Day, who died in 1980, was no plaster saint. Born into an Episcopal family in Brooklyn in 1897, she grew into a bookish young woman with a burgeoning social conscience. After dropping out of college she moved to the Lower East Side and worked as a journalist at a string of socialist newspapers. She lived the life of bohemian activist, drinking with Eugene O’Neill, protesting in the streets, interviewing Trotsky, having love affairs (one of which ended with an abortion), and traveling in Europe. She fell into a relationship with an anarchist and gave birth to a daughter, Tamar, which drew her closer to the Catholic Church. She converted in 1927, offering a prayer “that some way would open up for me to use what talents I possessed for my fellow workers, for the poor,” as she wrote in her autobiography.
That way emerged when Day met Peter Maurin, a French Catholic intellectual and vagabond, who came up with the idea to start a newspaper that would broadcast the social teachings of the Church as a counter to the prevailing Depression ideologies of communism, fascism, and “finance capitalism.” The Catholic Worker, first published on May Day 1933, still costs a penny. Its mission quickly broadened to include “houses of hospitality” to aid the destitute (like the one on East 1st Street) and farming communes to reconnect people with the land. Today, there are almost 250 Catholic Worker communities, mostly in the United States.
Day’s politics don’t fit easily onto a left-right axis.
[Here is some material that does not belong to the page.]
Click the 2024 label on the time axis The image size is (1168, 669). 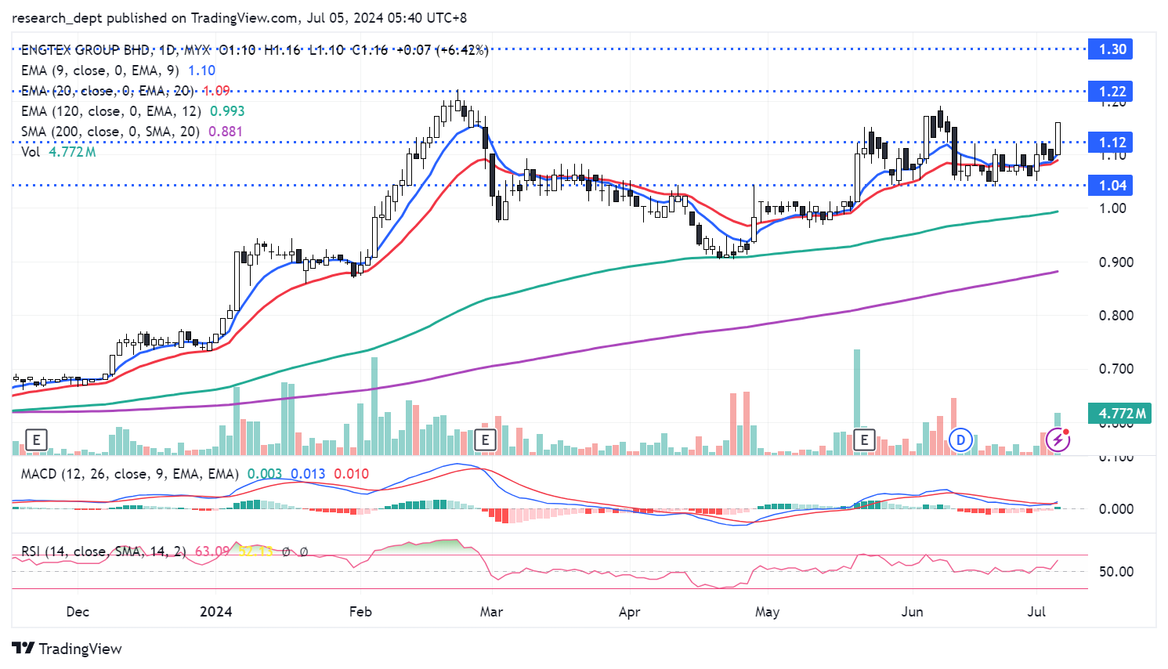(x=215, y=611)
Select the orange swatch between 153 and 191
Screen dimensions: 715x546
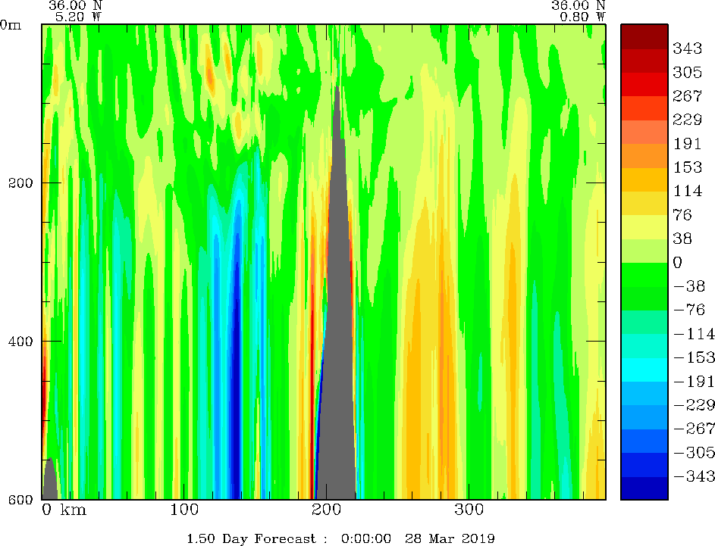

American Catholics were appalled in the 1930s when she refused to support Francisco Franco’s pro-Catholic fascist insurgency during the Spanish Civil War. Catholic Worker membership plummeted when she maintained her pacifism throughout World War II. During the Vietnam era, Abbie Hoffman called her “the first hippie,” and Catholic Workers were among the first protestors to burn their draft cards. Day was 73 at the time of her last arrest, spending ten days in a California jail in 1976 for joining Cesar Chavez’s farm labor campaign.
Yet she wasn’t a strict leftist, said Geoffrey Gneuhs, a longtime Catholic Worker who gave the eulogy at Day’s funeral. She was a “decentralist,” someone who opposed big government and thought citizens had a Christian obligation to aid each other without the intrusive hand of the state. “Like Thomas Jefferson, she believed that the government is best which governs least,” Gneuhs said. Day was on record as opposing Social Security, abortion, and “socialized medicine.” She preferred a localism centered on “land, bread, work, children, and the joys of community in play and work and worship,” as she wrote in Worker in 1949.
In 2000, the Archdiocese of New York began conducting an inquiry into the life and works of the “Servant of God,” as those deemed eligible for sainthood are called. Day’s cause will move next to Rome, where a labyrinthine process will determine if she should be formally raised to the altars of the Church. “We have collected 98 percent of her writings so far,” said Jeff Korgen, who is coordinating the archdiocesan effort. The public support of the Pope, as expressed most prominently during the 2015 speech, is expected to speed the process along.
The emergence of Trump might also help the cause. Robert Ellsberg suggests there is much about the resistance to the 45th president that is consonant with Day’s message. “It is a fundamental response to a regime that promotes fear, regards helpless refugees as enemies, sets one group of people against another, promotes an idolatrous view of patriotism in which America’s greatness is achieved by putting other people down,” he says.
“It’s hard to imagine two people more different than my grandmother and Donald Trump,” says Kate Hennessy, Tamar’s youngest daughter, who recently published a memoir about her relationship with her grandmother. “She dedicated her life to the poorest of the poor, ‘losers’ as Trump would call them, but in them she saw the face of God.” Hennessy doubts that Day’s appeal to her followers “would make any sense to Trump — a sense of giving oneself for others and a look to the long view in terms of change.”